Fri, Apr 19, 2019
On April 10, 2019, the Bretton Woods Committee held its 36th Annual Meeting at the IMF Headquarters in Washington, DC where over 200 Committee members and global leaders attended. This year marks the 75th anniversary of the 1944 Bretton Woods Conference, and the Committee convened a line-up of experts in the fields of international finance, development, and trade to generate bold ideas needed to forge a global economic system that works for the future while drawing lessons from the past. This year’s conversation – Honoring 75 Years: Forging the Future of Bretton Woods – prompted dialogue around the roles of the IMF, World Bank, and WTO in the global economy and how these institutions must evolve to be fit-for-purpose into the future.
Bretton Woods Committee International Council Chair, Richard A. Debs, the meeting by calling attention to the 75th anniversary of the 1944 Bretton Woods Conference. He reiterated that the mission of Bretton Woods@75 is to recognize and draw upon the history of the Bretton Woods System to ensure that its basic objective of international economic and financial cooperation is maintained and strengthened, and to support the roles of the IMF, the World Bank, and the WTO. Since Bretton Woods@75 was announced at the 2018 Annual Meeting, the Committee has called upon global thought leaders to provide forward-looking recommendations for each of these institutions, which have been collected into a compendium of essays to be published by the Committee in July 2019.
U.S. PRIORITIES FOR THE INTERNATIONAL FINANCIAL INSTITUTIONS
In his conversation with Greg Ip of The Wall Street Journal, U.S. Treasury Secretary Steven Mnuchin emphasized that, as the largest shareholder in the IMF, the U.S. has a vested interest in ensuring that the institution is adequately capitalized. He noted, however, that the Trump administration intends to employ the NAB and bilateral borrowing agreements as tools of capital increase rather than quota reform, emphasizing that “We absolutely have no intention of giving up the veto.” He did acknowledge the importance of collaborative leadership of regional development banks and financial institutions, as well as an expectation that the World Bank and IMF will continue to partner with these organizations to best serve the needs of developing economies. The conversation turned to projections for U.S. economic growth in response to the IMF’s recent downward revision of global growth forecasts for the rest of 2019 and 2020. Mnuchin emphasized that the U.S. economy consistently outperforms IMF projections, and described it as “the bright spot of global economic growth.” He added that he and U.S. Trade Representative Robert Lighthizer are working tirelessly to address one of the primary variables impacting the global slowdown: U.S. trade tensions with China. Trade deal negotiations are underway, and Mnuchin stated that, while he could not speak to the details, the deal is anticipated to be mutually beneficial to the American agricultural and industrial sectors and to China’s growing middle class. “The number one objective we have across all of our trading partners is that we have fair and free trade, which we believe will lead to balanced trade,” he stated. Watch the segment here.

Written tasks
a: Answer these questions from the Bretton Woods meeting report:
(i) Where did the Bretton Woods Committee hold its 36th Annual Meeting?
(ii) In what month and year will the Committee publish its compendium of essays?
(iii) Which journalist did Steven Mnuchin speak with, and for which publication?
b: Transcribe the Bretton Woods meeting report between "Bretton Woods Committee International" and "in July 2019.", inclusive.
c: Condense the paragraph of the Bretton Woods meeting report that begins "In his conversation with Greg Ip" into a bulleted list of its main facts.
Use only the Bretton Woods meeting report above as your source.

Dataset records
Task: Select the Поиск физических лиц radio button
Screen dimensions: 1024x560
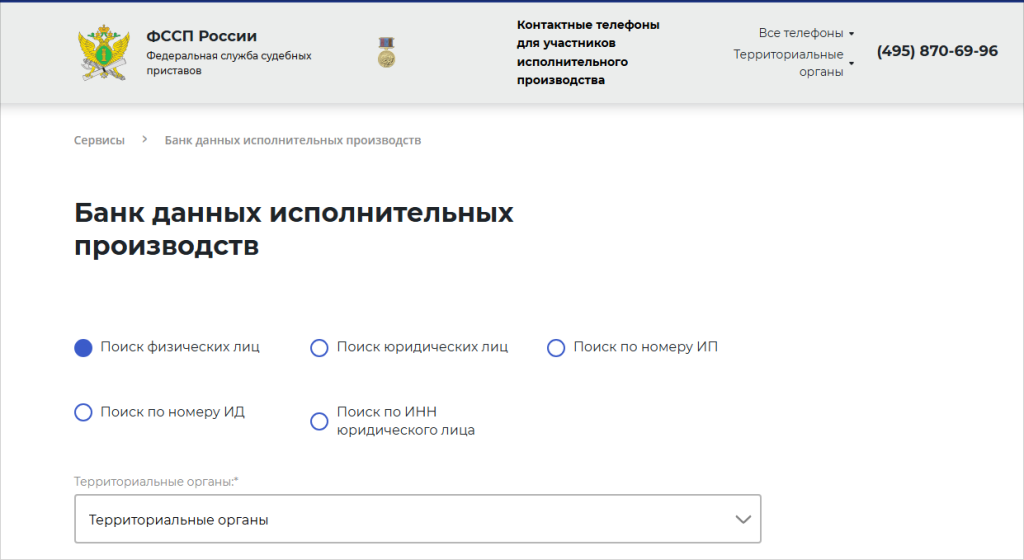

...

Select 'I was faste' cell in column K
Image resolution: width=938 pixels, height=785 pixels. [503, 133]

Exercise results
a:
(i) At the IMF Headquarters in Washington, DC.
(ii) July 2019.
(iii) Greg Ip of The Wall Street Journal.

b:
Bretton Woods Committee International Council Chair, Richard A. Debs, the meeting by calling attention to the 75th anniversary of the 1944 Bretton Woods Conference. He reiterated that the mission of Bretton Woods@75 is to recognize and draw upon the history of the Bretton Woods System to ensure that its basic objective of international economic and financial cooperation is maintained and strengthened, and to support the roles of the IMF, the World Bank, and the WTO. Since Bretton Woods@75 was announced at the 2018 Annual Meeting, the Committee has called upon global thought leaders to provide forward-looking recommendations for each of these institutions, which have been collected into a compendium of essays to be published by the Committee in July 2019.

c:
- U.S. Treasury Secretary Steven Mnuchin spoke with Greg Ip of The Wall Street Journal.
- As the IMF's largest shareholder, the U.S. wants the IMF adequately capitalized.
- The Trump administration plans to use the NAB and bilateral borrowing agreements for capital increase, not quota reform, and will not give up its veto.
- Mnuchin acknowledged the importance of regional development banks and financial institutions. He expects the World Bank and IMF to keep partnering with them to serve developing economies.
- After the IMF lowered its global growth forecasts for 2019 and 2020, Mnuchin said the U.S. economy consistently outperforms IMF projections and called it "the bright spot of global economic growth."
- He and U.S. Trade Representative Robert Lighthizer are addressing U.S. trade tensions with China, a primary variable in the global slowdown.
- Trade negotiations with China are underway. The deal is expected to benefit American agriculture and industry and China's growing middle class.
- The top objective with all trading partners is fair and free trade, which the administration believes will lead to balanced trade.